The Harmless Yank Hobby

jbor at bigpond.com jbor at bigpond.com
Fri Jun 9 19:57:28 CDT 2006


On 10/06/2006:

> Most critics simply don't go to
> the trouble to explain allusion, reference, symbolism,
> allegory

They're not all the same thing, of course, and none of them is 
necessarily the same as a hyperlink.
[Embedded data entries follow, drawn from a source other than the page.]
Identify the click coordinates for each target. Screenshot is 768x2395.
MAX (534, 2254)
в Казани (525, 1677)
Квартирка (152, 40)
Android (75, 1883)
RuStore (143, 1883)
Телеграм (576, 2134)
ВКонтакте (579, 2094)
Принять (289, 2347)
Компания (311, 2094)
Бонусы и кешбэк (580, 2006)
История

I guess there's an assumption that 
most readers will know just what each one is, or can easily find out by 
looking in a dictionary.

But "intertextuality" is probably a good generic term for all of these 
textual features.

In most cases a hyperlink equates most closely to a footnote or 
bibliographic reference in a text.

Infinite Jest is much more of a "hypertext" kind of novel than anything 
by Pynchon.

I'd also argue that "we" don't all read in the same way, and that if 
one reader asserts that the "Kenosha Kid" is a deliberate reference to 
Orson Welles and another reader asserts that it's a inserted hyperlink 
to Heller's Major Major, well then, Houston, we have a problem.

I think that Slothrop has a lot more affinity with Yossarian than with 
Major Major, and that what he's doing in St Veronica's is more 
comparable to what Yossarian's doing in the hospital at the opening of 
Catch-22 (which is what prompts Major Major's forgeries anyway).